Last week, Guardian writer Laura Barton gave readers a history lesson, taking us back 15 years to Olympia, Wash., where Riot Grrrl was born.
It’s hard to imagine what my life would be without riot grrrl, despite the fact that I got to it well after many of its founders were on to other things. Bikini Kill, Sleater-Kinney, Bratmobile and Team Dresch proved to the world that punk rock was not just a boys club, and, let’s be honest, got many of us through high school.
“By conventional standards,” Barton writes, “Riot Grrrl, the underground feminist punk movement that began in the early 1990s, certainly wasn’t pretty; it was angry and subversive — it mocked the doe-eyed, perfectly groomed cheerleader aesthetic, it was pierced and tattooed and wore its skirts short. It was loud and unapologetic and vocal.”
“Broadly speaking Riot Grrrl was about the female voice. It was about music — being in bands, not watching them or being groupies &mdash but it was also about finding a voice through writing, via fanzines; and it was about a political voice: anger about society’s treatment of women, with domestic abuse, rape, sexuality, the need for safer streets, abortion rights and equal pay among the issues.”
You didn’t have to live in Washington to be part of the movement — The Lunachicks in New York, The Muffs and L7 in L.A., The Butchies in North Carolina, Babes in Toyland in Minneapolis, Huggy Bear in Brighton, England and dozens more decided to take the stage and tell the sexist, punk rock boys clubs to f–k off. The bands also got young women fired up about political issues, surely spawning some of today’s fiercest activists.
Sara Marcus, a writer, former member of Washington D.C.’s Riot Grrrl chapter in the 90s and curator of a queer reading series in New York is penning a history of the movement.

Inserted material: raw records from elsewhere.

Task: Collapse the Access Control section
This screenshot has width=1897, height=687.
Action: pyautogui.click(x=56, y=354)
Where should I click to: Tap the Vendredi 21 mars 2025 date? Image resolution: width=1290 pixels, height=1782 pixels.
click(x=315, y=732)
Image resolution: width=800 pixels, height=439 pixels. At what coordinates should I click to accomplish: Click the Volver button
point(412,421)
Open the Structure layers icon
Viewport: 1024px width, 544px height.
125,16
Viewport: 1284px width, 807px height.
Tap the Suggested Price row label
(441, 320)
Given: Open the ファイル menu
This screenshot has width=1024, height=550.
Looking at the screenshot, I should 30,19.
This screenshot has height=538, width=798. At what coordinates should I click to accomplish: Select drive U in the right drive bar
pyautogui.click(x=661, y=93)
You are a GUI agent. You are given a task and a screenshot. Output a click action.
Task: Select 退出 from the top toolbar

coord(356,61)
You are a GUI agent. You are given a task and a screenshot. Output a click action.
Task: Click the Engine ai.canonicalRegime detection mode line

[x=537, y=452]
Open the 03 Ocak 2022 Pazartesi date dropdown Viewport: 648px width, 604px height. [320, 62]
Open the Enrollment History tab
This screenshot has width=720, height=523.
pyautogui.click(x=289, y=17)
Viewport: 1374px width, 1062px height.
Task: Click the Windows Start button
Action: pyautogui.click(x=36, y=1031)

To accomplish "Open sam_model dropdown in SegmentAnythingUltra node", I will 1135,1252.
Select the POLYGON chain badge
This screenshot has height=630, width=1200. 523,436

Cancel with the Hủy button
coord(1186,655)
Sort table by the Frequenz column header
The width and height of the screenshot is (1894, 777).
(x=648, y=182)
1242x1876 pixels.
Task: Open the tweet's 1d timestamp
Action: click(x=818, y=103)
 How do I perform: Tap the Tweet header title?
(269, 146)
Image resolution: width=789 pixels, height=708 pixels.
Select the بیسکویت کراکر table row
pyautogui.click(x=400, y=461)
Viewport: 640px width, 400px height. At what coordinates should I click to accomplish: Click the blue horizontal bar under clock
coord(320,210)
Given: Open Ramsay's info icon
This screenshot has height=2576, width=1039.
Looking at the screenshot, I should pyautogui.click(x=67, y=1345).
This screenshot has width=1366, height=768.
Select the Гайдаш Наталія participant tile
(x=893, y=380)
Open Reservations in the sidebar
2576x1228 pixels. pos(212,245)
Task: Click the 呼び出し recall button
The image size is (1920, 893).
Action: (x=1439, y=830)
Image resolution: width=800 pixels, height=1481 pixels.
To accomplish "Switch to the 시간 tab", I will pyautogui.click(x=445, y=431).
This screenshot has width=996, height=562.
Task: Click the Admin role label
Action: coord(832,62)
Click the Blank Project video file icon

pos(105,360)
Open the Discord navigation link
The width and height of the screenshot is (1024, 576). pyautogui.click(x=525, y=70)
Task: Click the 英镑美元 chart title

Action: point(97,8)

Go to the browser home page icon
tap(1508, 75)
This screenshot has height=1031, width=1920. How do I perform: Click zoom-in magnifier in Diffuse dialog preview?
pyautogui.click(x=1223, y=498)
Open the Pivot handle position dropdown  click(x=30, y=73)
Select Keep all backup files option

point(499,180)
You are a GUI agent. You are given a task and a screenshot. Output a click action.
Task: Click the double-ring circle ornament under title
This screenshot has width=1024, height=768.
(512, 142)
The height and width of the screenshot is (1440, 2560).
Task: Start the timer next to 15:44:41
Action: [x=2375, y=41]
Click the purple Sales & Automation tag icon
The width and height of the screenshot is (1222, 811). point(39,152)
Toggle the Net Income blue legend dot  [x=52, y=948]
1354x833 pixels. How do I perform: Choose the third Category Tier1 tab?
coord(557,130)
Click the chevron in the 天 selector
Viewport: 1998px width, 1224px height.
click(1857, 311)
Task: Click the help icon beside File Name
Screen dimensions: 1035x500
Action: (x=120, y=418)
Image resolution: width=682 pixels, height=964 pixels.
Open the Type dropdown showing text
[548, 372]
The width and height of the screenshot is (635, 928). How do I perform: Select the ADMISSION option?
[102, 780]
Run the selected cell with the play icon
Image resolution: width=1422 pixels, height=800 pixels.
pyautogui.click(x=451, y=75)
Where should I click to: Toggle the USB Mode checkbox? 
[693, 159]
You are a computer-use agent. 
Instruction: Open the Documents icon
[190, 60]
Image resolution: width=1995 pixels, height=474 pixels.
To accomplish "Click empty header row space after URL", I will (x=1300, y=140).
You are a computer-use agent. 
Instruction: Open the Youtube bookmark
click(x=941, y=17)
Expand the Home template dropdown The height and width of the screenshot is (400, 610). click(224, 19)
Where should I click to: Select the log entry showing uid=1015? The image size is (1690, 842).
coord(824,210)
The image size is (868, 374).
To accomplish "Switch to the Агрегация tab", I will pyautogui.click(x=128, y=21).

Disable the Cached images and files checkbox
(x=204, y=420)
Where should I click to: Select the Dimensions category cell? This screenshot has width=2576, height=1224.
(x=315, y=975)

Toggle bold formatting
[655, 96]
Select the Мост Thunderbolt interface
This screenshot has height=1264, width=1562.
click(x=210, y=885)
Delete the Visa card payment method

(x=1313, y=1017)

“Riot Grrrl was a total blast,” Marcus told Barton. “All of a sudden I had this posse of girls, girls in my town and girls I hadn’t met yet. We’d go to shows together and dance right up front, and we’d pour our guts out at meetings and write the most passionately honest letters and zines to one another.”
The article discussed how, when Nirvana and grunge took off, Riot Grrrl became written off as a fashion craze rather than a feminist movement. But for those of us inspired by it, that could not be further from the truth. Meeting like-minded women, challenging gender stereotypes and becoming aware of how patriarchal and homophobic leaders can eafect your life was a lesson we all needed — through zines, songs, whatever.
“In the early 90s, feminism was largely the domain of academia,” Marcus says. “The women’s movement didn’t have a language for reaching young women. The language and ideas of Riot Grrrl have permeated the culture and made this more participatory, messy, vernacular feminism available to everybody.”
The impact Riot Grrrl had can be seen musically today. You can’t listen to bands like Mika Miko, The Dials, The Gossip, Erase Errata and the New Bloods without knowing what some of these band members listened to growing up.
No word yet on when Marcus’ book will be released, but we will definitely be keeping you posted. Until then, I have some Bratmobile to listen to. It’s been too long.
Did Riot Grrrl change your life, too?